Seit dem 17. März ist unsere Sandhäuser Grundschule geschlossen. Wann, für welche Klassen und in welchem Rahmen Unterricht wieder möglich sein wird, kann derzeit noch niemand seriös beantworten. Ebenfalls geschlossen sind die vielen Betreuungsangebote, die für Grundschulkinder in Sandhausen existieren.

Für viele Familien eine enorme Belastung, da jetzt neben der Arbeit noch Schulunterricht und ganztägige Betreuung zu bewältigen sind.
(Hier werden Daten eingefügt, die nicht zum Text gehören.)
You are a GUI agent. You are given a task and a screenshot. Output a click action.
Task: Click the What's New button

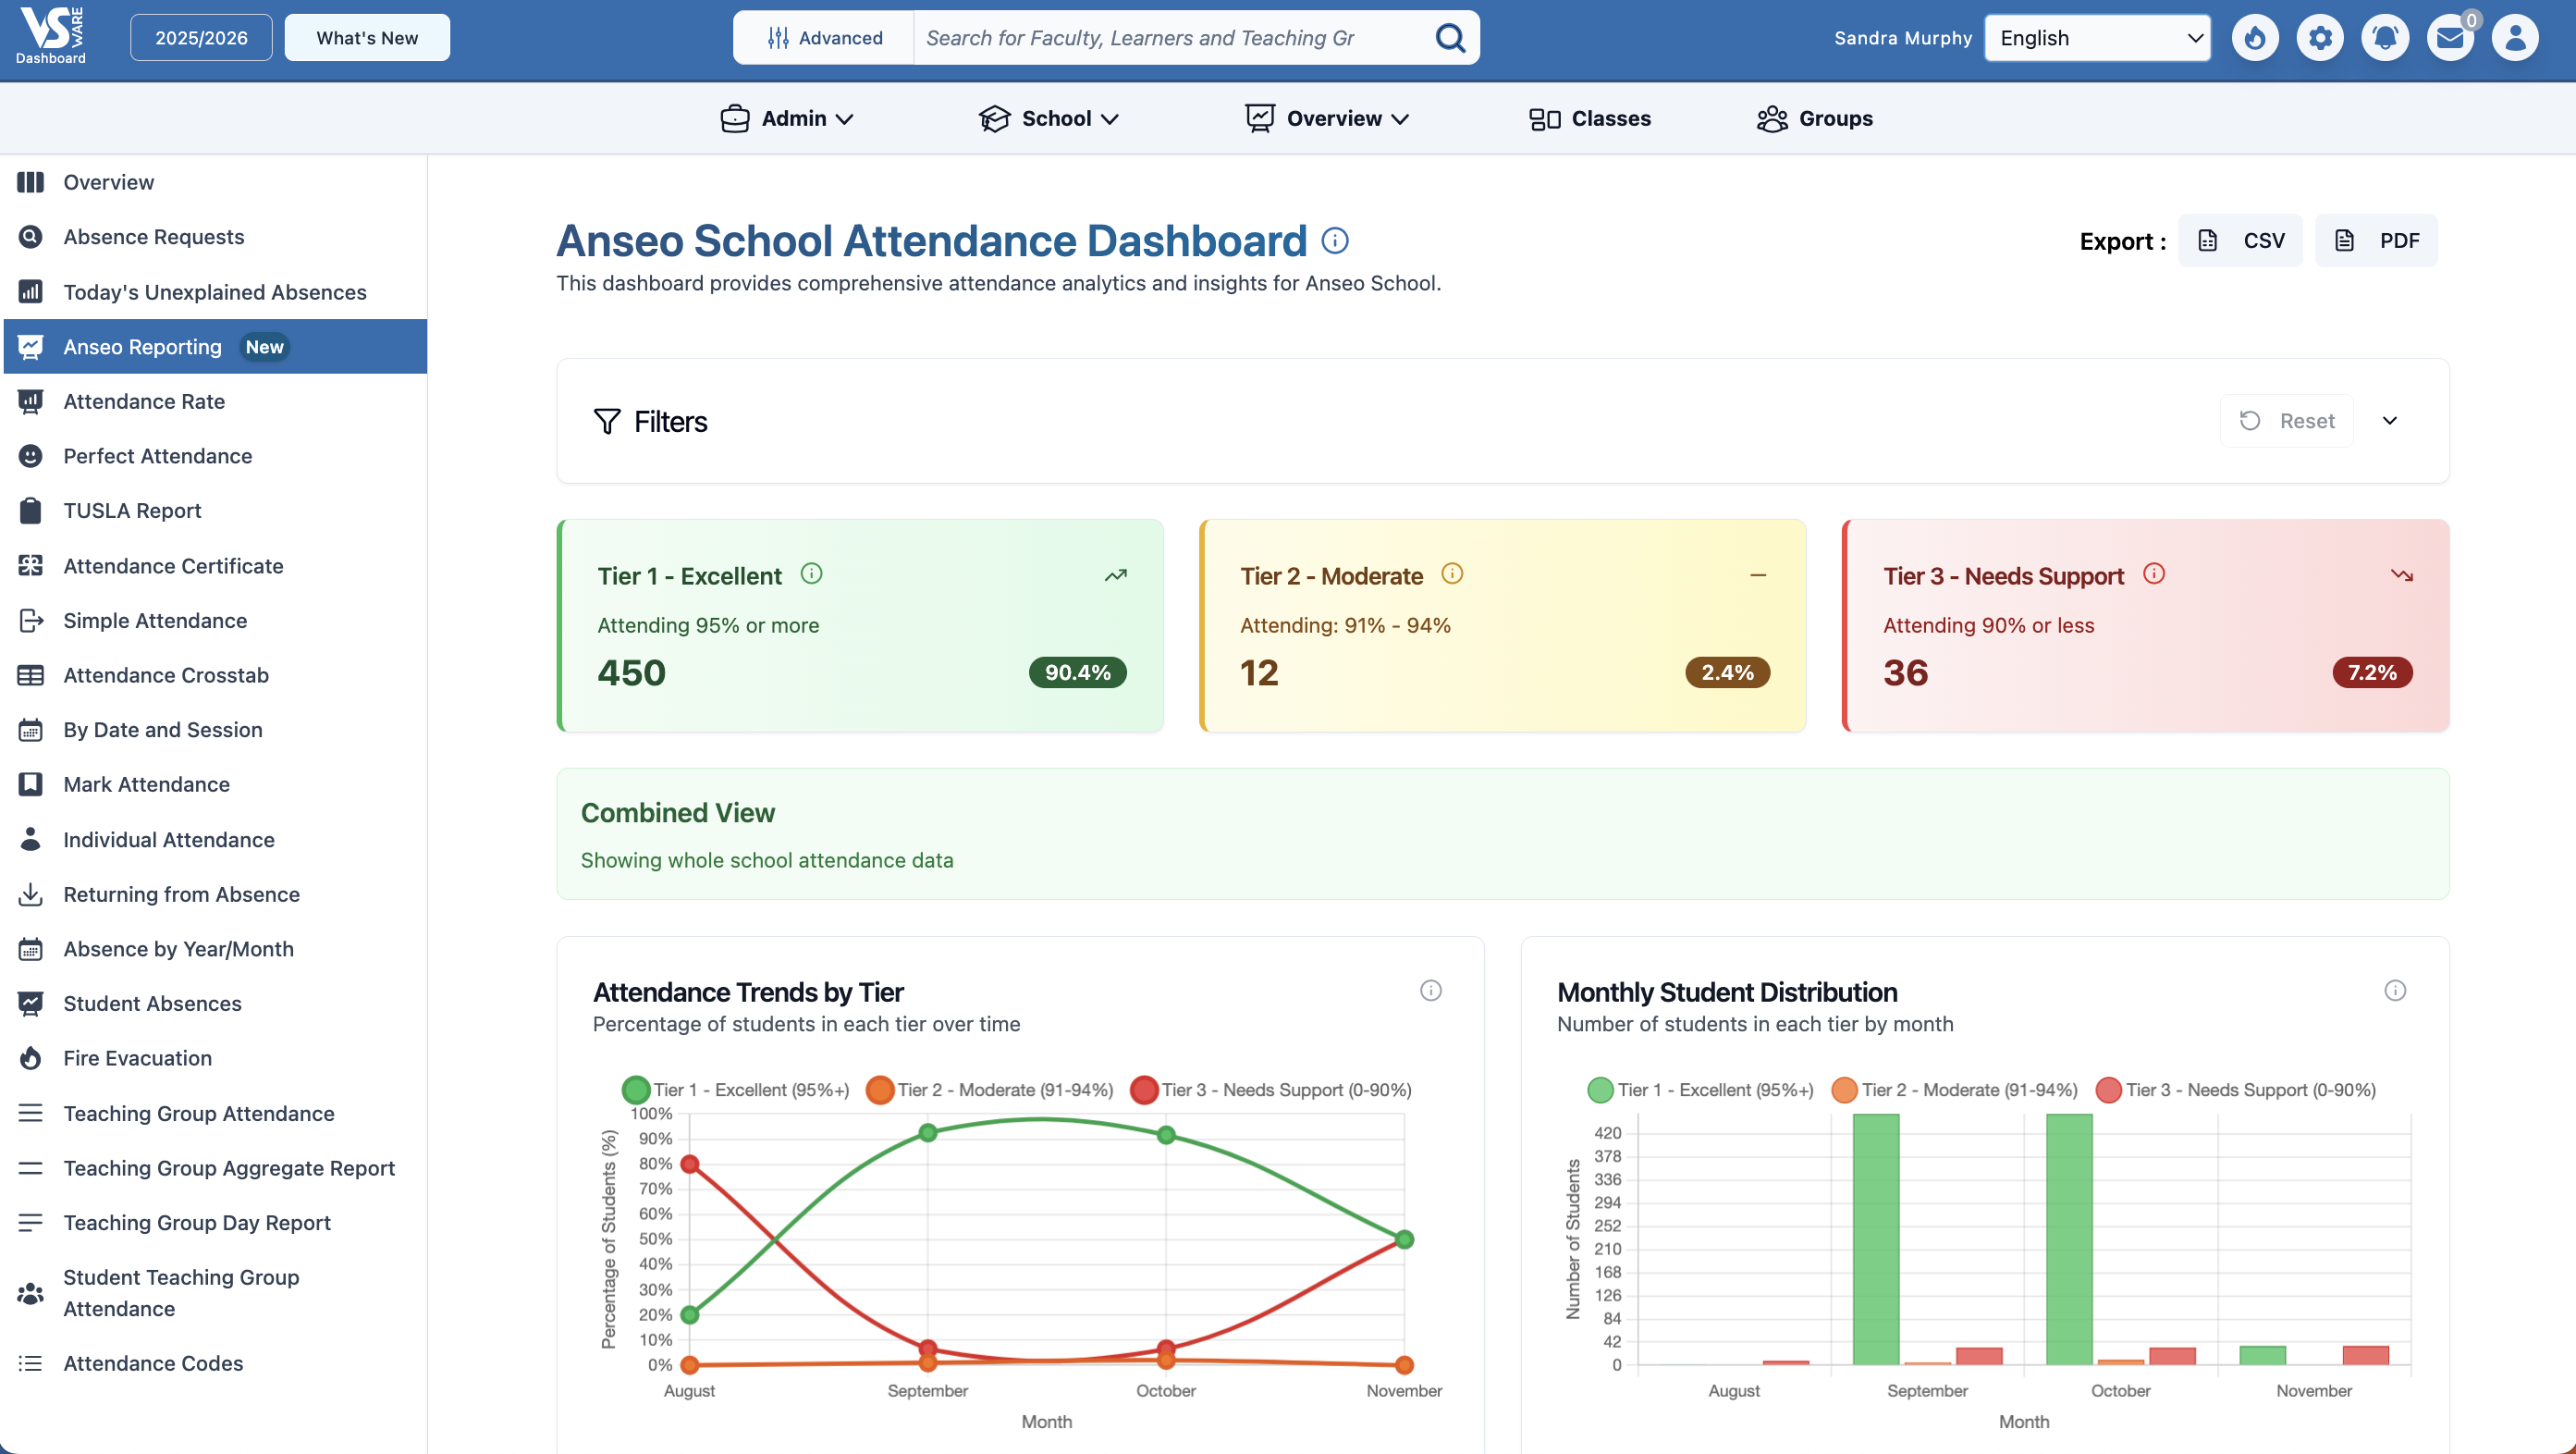tap(367, 38)
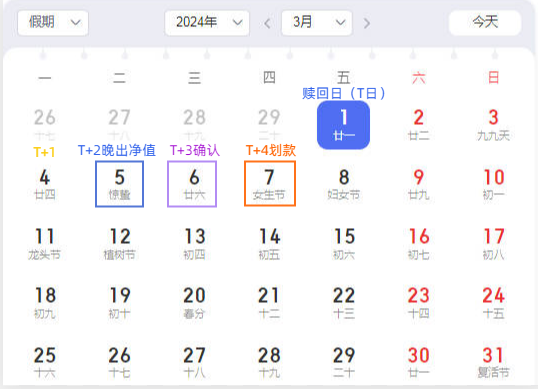Screen dimensions: 538x389
Task: Select March 8 妇女节
Action: pos(343,184)
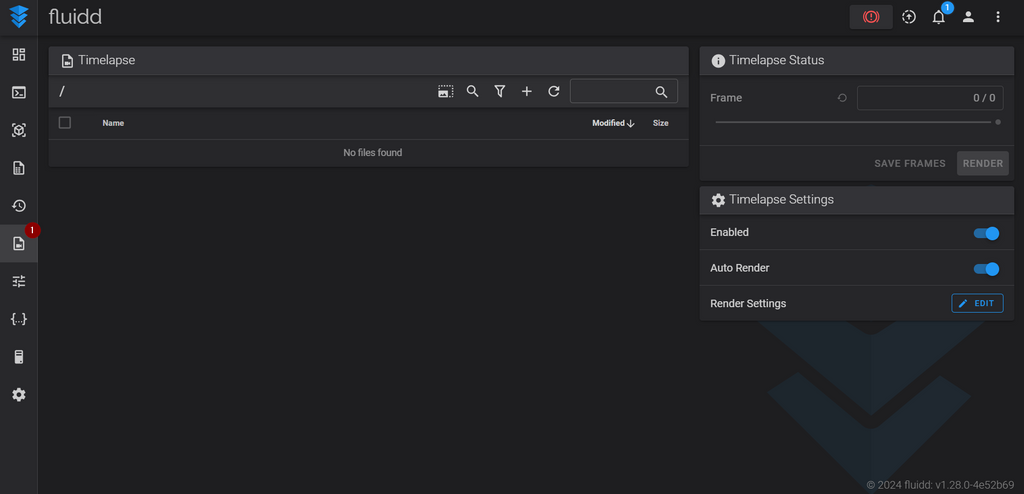Open the History page in sidebar

(x=18, y=206)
Und auch Familien, die bisher durch ihre hier vor Ort lebenden Großeltern unterstützt wurden, müssen sich völlig umstellen. Denn Großeltern sind altersbedingt besonders gefährdet und sollten den Kontakt zu ihren Enkelkindern möglichst vermeiden.
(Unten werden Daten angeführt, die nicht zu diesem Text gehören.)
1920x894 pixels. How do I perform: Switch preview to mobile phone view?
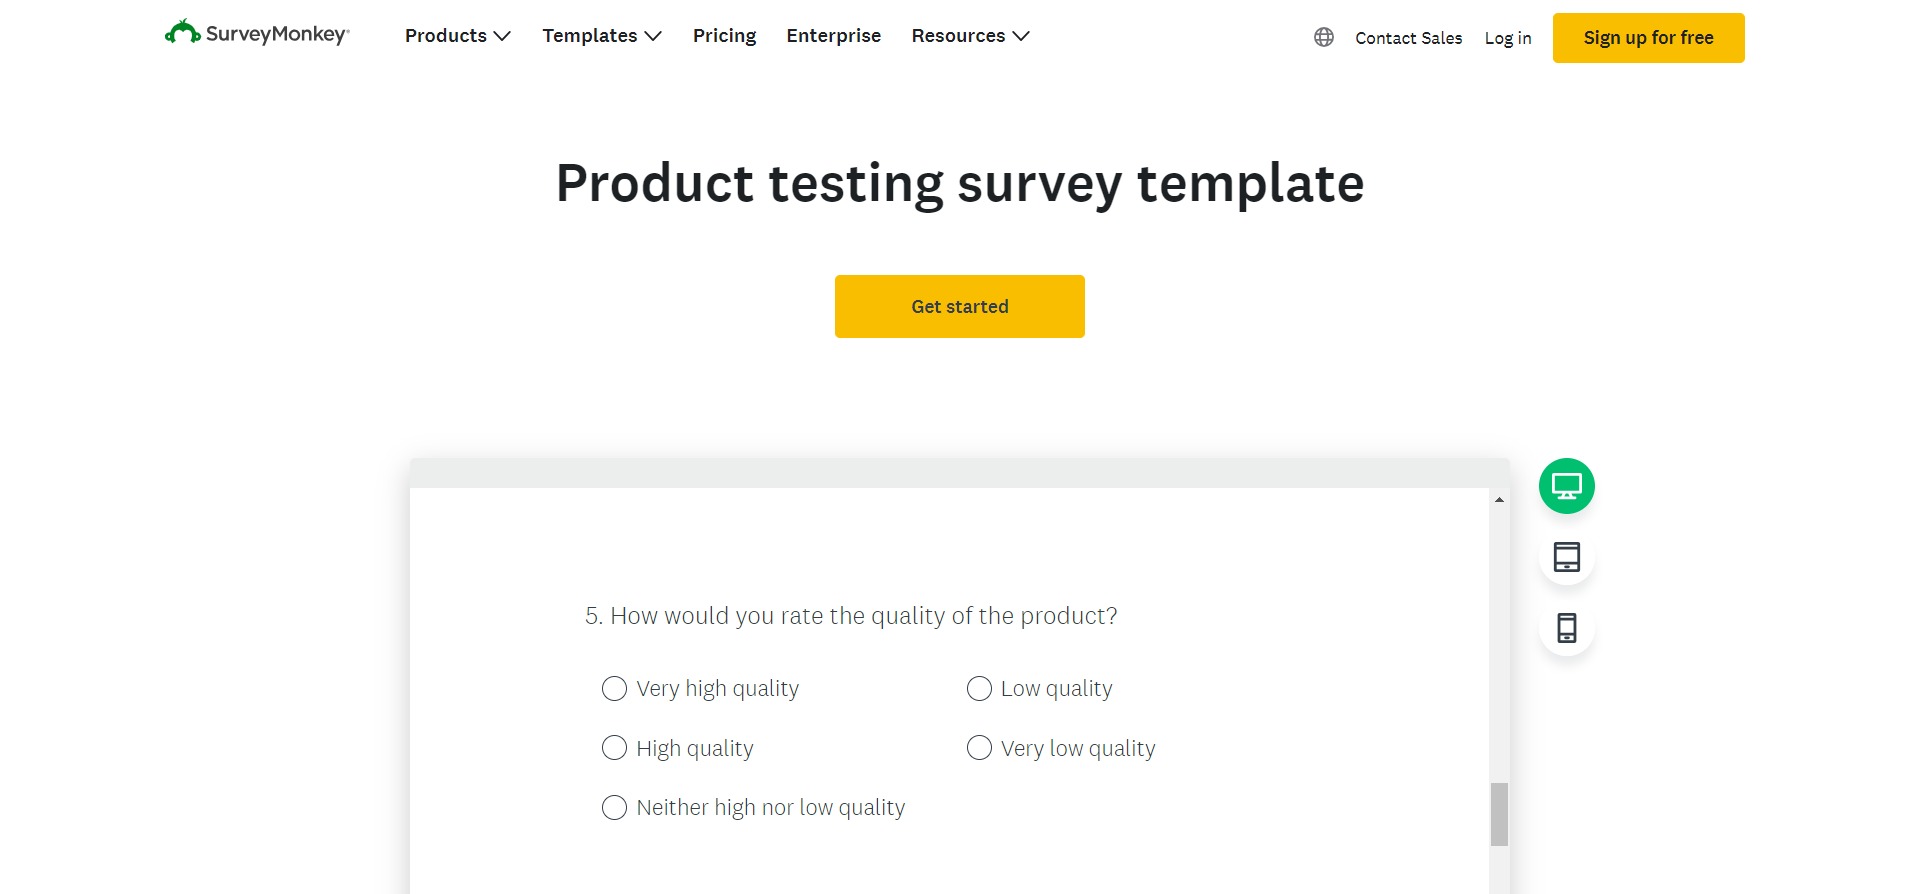click(1566, 627)
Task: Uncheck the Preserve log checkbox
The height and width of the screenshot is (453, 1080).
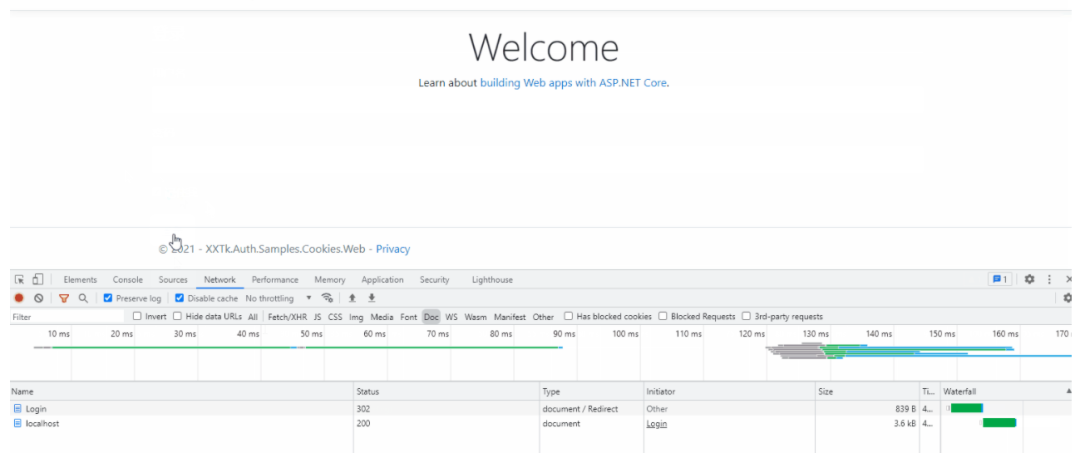Action: click(x=108, y=298)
Doch wie ist in „normalen Zeiten“ die Betreuung für Grundschülerinnen und -schüler in Sandhausen eigentlich organisiert? Die von der Schule in der Regel gewährleisteten Unterrichtszeiten decken lediglich den Zeitraum von 8:30 Uhr und 12:05 Uhr. Die Schulferien belaufen sich pro Jahr auf mehr als 15 Wochen. Für berufstätige Eltern, die nicht selbst als Lehrkraft tätig sind, erlauben diese Zeiten nicht einmal eine halbe Arbeitsstelle. Familien stehen daher mit Eintritt in die Schule vor der Frage, ob ein Elternteil seine Arbeit komplett aufgibt (was für Alleinerziehende heißt von ALG 2 leben zu müssen), oder ob eine Betreuungsmöglichkeit für die Schulkinder gefunden wird. Sandhausen hat hier verschiedenste Angebote: von der Betreuung an der Grundschule über die Kernzeitbetreuung, bis hin zu Hortplätzen. Doch grundsätzlich lässt sich jedes Schuljahr auf‘s Neue beobachten, dass das Angebot nicht zur Nachfrage passt: Auf dem Papier können fast alle Anfragen bedient werden.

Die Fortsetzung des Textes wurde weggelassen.